Now that we have a cleand and filtered table we can write out a new file using the .to_csv function of our data frame. Remember that index that pandas added? We’ll be removing that as we write the output file. We should also change the format to be .csv (comma separated values) instead of .tsv (tab separated values), since different systems render tabs as a different number of characters (and they look like spaces). This will make the file easier for humans to read and spot mistakes, while not making it any harder for computers to read the files.

Save our data

Use df_fix.to_csv('AT20G_final.csv', index=False) to save our cleaned and filtered table to a new file.

Now we have figured out all the steps needed to do our cleaning and filtering with Python, but we don’t want to have to use the command line like that all the time, because it’s gross, takes a lot of time, and is easy to make mistakes.
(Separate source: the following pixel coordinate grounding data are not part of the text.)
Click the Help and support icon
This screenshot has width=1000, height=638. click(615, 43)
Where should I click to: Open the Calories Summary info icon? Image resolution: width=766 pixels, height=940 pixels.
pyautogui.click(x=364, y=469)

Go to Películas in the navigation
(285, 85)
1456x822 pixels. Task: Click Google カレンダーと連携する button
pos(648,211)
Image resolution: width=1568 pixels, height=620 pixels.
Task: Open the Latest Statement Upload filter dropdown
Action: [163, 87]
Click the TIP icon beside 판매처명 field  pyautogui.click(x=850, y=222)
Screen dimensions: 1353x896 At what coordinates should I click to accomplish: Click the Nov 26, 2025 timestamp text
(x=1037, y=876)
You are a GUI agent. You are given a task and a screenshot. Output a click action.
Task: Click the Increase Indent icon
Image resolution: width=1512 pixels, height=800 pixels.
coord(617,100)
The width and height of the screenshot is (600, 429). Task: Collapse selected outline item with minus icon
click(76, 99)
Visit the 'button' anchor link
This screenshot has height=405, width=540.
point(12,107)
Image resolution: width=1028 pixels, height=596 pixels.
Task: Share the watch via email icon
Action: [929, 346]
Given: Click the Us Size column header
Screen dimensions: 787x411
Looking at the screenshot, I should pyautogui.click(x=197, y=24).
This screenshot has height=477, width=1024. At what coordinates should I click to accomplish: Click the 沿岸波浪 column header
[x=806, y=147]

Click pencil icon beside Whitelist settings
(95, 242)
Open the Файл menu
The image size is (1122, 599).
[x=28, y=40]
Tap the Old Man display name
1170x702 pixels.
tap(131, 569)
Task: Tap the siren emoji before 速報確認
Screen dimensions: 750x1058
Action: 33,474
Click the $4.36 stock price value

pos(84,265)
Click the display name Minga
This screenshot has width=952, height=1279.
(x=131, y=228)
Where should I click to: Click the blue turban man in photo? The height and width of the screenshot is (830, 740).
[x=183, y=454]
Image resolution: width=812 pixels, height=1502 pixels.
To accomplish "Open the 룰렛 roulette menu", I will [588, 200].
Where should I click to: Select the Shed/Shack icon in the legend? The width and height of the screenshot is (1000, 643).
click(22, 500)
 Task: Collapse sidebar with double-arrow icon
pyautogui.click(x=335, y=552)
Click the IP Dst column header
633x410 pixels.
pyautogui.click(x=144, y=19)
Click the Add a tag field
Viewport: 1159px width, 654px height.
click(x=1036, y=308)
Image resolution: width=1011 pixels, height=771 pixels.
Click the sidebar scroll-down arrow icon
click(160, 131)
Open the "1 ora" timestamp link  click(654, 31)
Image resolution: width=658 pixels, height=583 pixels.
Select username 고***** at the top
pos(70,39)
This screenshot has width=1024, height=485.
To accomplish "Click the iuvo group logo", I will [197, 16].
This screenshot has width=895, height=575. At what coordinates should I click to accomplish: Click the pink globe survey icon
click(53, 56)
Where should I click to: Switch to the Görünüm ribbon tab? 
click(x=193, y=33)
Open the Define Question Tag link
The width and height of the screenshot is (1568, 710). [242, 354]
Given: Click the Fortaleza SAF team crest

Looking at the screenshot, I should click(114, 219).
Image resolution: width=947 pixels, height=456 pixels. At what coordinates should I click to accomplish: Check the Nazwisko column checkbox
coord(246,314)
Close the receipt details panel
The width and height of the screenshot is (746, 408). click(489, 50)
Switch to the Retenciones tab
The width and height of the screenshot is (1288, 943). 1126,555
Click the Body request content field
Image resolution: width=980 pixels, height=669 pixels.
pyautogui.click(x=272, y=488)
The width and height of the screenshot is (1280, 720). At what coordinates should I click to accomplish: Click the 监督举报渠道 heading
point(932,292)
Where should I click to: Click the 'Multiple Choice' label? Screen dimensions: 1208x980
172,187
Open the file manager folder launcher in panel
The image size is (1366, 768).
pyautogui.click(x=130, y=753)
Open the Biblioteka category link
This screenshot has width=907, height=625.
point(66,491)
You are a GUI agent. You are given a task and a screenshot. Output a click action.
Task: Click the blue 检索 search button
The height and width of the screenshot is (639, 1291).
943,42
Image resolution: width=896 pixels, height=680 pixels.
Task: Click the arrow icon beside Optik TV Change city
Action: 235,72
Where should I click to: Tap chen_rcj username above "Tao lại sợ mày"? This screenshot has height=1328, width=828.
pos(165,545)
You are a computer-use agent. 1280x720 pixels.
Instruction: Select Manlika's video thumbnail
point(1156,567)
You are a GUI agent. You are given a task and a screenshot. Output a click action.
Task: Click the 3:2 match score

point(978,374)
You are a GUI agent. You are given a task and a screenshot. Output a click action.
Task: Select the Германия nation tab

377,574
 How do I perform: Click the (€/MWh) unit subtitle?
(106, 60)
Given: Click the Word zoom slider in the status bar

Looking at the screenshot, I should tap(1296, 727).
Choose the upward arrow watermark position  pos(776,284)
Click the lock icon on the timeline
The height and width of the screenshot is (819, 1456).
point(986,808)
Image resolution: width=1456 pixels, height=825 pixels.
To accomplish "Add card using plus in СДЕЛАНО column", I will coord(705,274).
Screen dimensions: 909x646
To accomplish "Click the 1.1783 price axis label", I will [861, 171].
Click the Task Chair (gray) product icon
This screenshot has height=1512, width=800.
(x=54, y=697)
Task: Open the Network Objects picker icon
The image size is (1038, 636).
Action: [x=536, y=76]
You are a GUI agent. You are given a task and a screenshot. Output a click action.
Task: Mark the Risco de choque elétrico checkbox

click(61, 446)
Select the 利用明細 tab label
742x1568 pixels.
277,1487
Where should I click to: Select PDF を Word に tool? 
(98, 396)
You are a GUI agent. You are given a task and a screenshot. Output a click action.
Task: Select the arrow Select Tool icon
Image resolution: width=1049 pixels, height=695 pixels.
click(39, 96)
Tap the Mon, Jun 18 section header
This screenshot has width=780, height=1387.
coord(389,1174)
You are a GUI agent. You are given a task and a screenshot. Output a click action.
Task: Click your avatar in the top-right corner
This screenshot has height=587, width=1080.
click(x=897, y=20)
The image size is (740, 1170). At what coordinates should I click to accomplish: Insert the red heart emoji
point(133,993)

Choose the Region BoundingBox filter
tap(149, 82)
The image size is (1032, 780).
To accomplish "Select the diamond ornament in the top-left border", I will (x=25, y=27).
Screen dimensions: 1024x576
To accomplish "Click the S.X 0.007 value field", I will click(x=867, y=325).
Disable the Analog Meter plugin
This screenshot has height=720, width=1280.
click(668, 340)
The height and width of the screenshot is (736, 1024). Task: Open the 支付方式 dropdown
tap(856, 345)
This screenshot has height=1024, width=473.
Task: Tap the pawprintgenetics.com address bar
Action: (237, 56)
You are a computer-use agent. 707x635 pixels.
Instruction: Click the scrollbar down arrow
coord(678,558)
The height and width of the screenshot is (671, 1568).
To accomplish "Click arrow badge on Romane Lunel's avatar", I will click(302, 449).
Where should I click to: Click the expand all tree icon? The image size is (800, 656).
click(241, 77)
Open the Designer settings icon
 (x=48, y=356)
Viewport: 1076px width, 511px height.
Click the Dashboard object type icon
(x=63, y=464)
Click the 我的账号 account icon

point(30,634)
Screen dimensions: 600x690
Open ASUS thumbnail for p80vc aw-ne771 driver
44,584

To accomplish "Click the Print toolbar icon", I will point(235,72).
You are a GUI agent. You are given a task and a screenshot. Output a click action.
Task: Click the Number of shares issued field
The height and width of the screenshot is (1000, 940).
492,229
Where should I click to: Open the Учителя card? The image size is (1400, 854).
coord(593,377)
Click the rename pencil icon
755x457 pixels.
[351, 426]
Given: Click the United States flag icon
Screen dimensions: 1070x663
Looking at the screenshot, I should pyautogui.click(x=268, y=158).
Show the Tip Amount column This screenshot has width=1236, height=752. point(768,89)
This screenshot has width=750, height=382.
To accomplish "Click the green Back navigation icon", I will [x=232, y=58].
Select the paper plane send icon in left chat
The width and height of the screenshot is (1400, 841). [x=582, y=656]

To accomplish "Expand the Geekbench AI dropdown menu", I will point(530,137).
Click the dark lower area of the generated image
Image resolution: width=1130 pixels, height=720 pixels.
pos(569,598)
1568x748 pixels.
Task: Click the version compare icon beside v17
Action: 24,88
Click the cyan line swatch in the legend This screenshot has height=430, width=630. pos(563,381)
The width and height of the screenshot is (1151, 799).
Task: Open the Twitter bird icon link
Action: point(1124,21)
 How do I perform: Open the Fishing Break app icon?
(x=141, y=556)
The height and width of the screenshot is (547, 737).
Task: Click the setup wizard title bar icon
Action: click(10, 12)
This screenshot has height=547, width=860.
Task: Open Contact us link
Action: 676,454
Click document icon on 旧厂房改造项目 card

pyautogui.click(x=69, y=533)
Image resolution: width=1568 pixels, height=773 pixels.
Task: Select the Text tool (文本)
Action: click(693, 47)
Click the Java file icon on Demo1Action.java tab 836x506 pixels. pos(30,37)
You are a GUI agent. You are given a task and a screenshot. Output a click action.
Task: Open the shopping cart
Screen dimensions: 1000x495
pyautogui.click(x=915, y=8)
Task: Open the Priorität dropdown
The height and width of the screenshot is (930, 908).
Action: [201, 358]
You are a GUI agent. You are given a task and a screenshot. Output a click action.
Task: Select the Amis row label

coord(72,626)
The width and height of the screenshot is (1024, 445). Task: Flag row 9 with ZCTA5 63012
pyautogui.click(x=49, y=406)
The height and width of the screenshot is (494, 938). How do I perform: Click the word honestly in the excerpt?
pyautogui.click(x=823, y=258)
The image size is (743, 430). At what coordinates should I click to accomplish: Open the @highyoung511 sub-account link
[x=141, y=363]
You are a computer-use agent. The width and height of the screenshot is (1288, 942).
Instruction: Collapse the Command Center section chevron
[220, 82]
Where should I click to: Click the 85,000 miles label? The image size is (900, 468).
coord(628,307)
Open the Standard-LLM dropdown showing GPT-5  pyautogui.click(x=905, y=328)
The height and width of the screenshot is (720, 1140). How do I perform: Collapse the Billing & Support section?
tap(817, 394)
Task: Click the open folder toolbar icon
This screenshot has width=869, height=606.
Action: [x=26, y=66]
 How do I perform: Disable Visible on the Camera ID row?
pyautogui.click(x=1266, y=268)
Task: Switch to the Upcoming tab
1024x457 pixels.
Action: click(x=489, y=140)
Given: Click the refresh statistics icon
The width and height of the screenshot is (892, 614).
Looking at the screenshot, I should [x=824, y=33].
Create a python script for our data cleaning

Trace back through all the commands that you executed in order to get to the final output. Choose the commands that worked, and copy them into a new file called clean_AT20G.py. Commands like df_fix or df.describe() that only print data can be mostly skipped over. Bonus marks if you add some short comments (start with #) to describe what your script is doing.
clean_AT20G.py
import pandas as pd
import numpy as np

# Read the table
df = pd.read_csv('AT20G_table.tsv', delimiter='\t')

# replace all the spaces with nulls and change the column types
df_fix = df.replace(r'^\s*$', np.nan, regex=True)
for colname in ['S20', 'e_S20', 'S8', 'e_S8', 'S5', 'e_S5']:
  df_fix[colname] = df_fix[colname].astype(float)

# filter out all the rows with null S8/S5 and keep only those in a given RA range
mask = ~(df_fix['S5'].isnull() | df_fix['S8'].isnull())
mask = mask & ((df_fix['_RAJ2000'] > 12*15) & (df_fix['_RAJ2000']<18*15))
df_fix = df_fix[mask]

# drop the columns that we don't need
df_fix = df_fix[['_Glon', '_Glat', '_RAJ2000', '_DEJ2000', 'AT20G', 'RAJ2000', 'DEJ2000', 'S20', 'e_S20', 'S8', 'e_S8', 'S5', 'e_S5']]

# save to a file
df_fix.to_csv('AT20G_final.csv', index=False)
You can check that your script works by deleting the output file and then running python clean_AT20G.py, it should remake the file.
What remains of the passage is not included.